Turkish PM vows ‘cross-border operations’ if US assurance not given

Turkish PM vows ‘cross-border operations’ if US assurance not given

Turkish PM vows ‘cross-border operations’ if US assurance not given

AFP photo

Turkey will not hesitate to launch cross-border military operations against “terror organization” if necessary assurances are not given by the U.S., Prime Minister Binali Yıldırım has said ahead of a meeting between President Recep Tayyip Erdoğan and U.S. President Donald Trump that is expected to focus on Ankara’s objections about Syrian Kurdish fighters.

“If necessary assurances are not given, what we’ll do is very clear. We are determined and we will do what’s necessary in order to clean terror, whether it is within our borders or outside our borders,” Yıldırım told his ruling Justice and Development Party (AKP) parliamentary group on May 16. 

He also reiterated Ankara’s line that “cooperation with one terrorist organization in order to defeat another terrorist organization is unacceptable.”

He was referring to U.S. cooperation with the People’s Protection units (YPG) as a local partner on the ground in the bid to drive the Islamic State of Iraq and the Levant (ISIL) out of Raqqa.

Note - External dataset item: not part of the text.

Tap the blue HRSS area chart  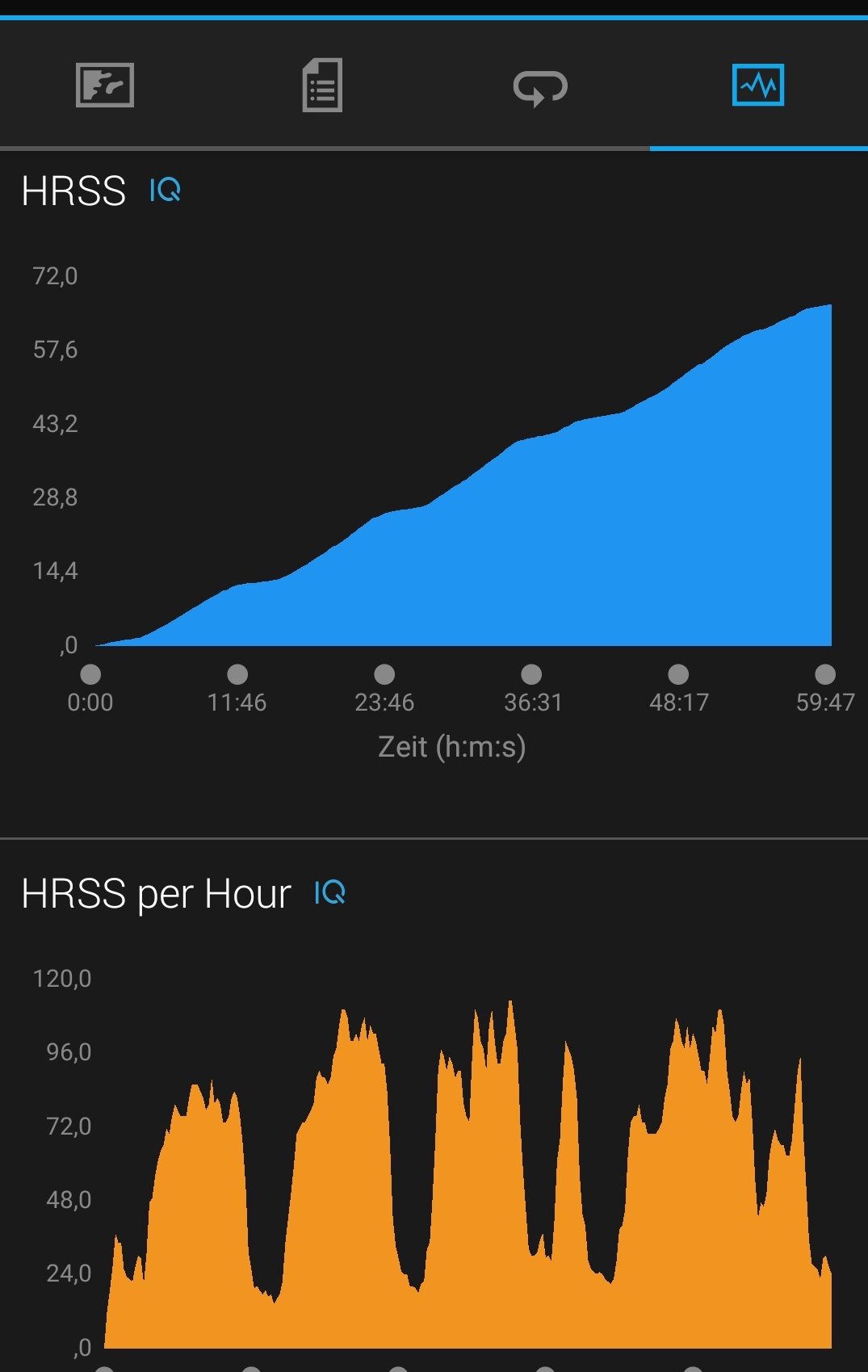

Syria was expected to dominate the agenda of talks in Washington between Erdoğan and Trump, as the former hopes to convince the U.S. president to change his mind about cooperating with the YPG ahead of a massive military campaign in Raqqa with the Syrian Democratic Forces (SDF), which are dominated by Kurdish fighters.

‘Germany should decide if wants to develop ties with Turkey’

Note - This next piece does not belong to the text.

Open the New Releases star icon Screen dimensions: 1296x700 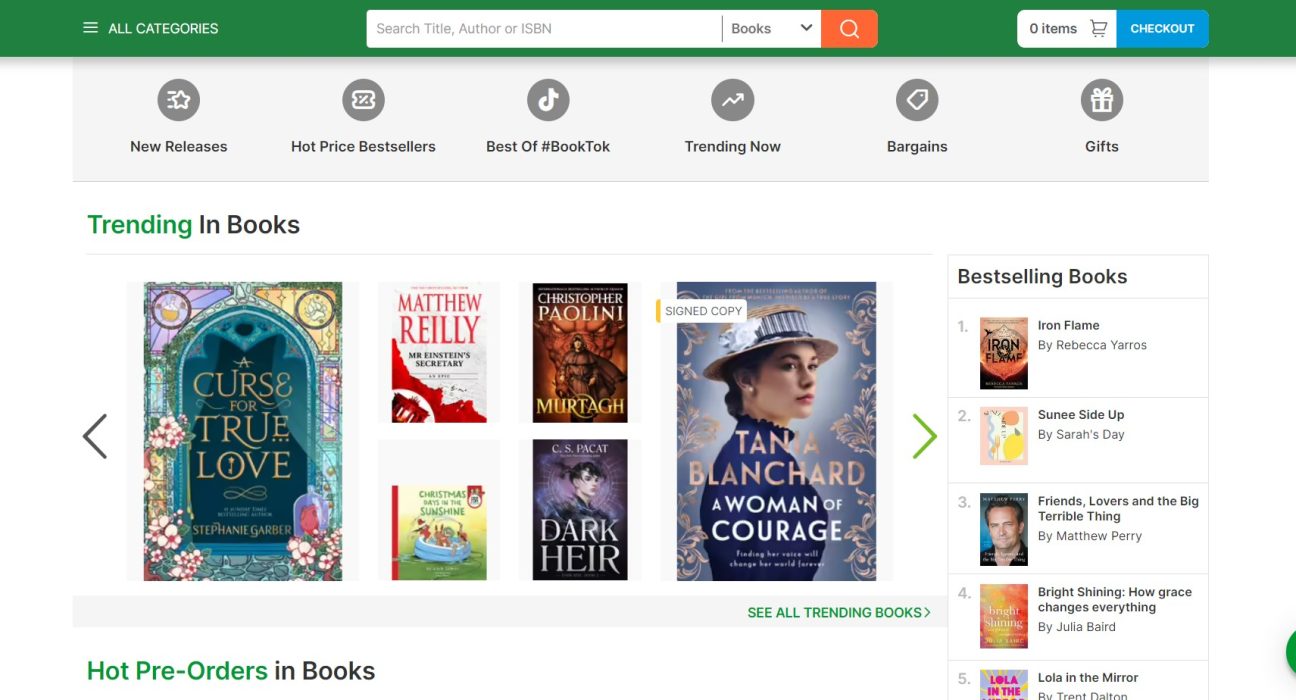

Prime Minister Yıldırım also referred to recent strain in ties between Berlin and Ankara, after several Turkish soldiers and their families, all stationed at NATO facilities in Germany, were recently granted asylum in a preliminary administrative decision.

“Germany has to decide. If it wants to develop relations with Turkey then it should turn to the Republic of Turkey, not to separatists,” he said.

The Turkish authorities have launched a massive purge since the failed coup attempt of July 15, 2016, with the government dismissing thousands of alleged supporters of the U.S.-based Islamic cleric Fethullah Gülen, who the Turkish government believes masterminded the failed putsch.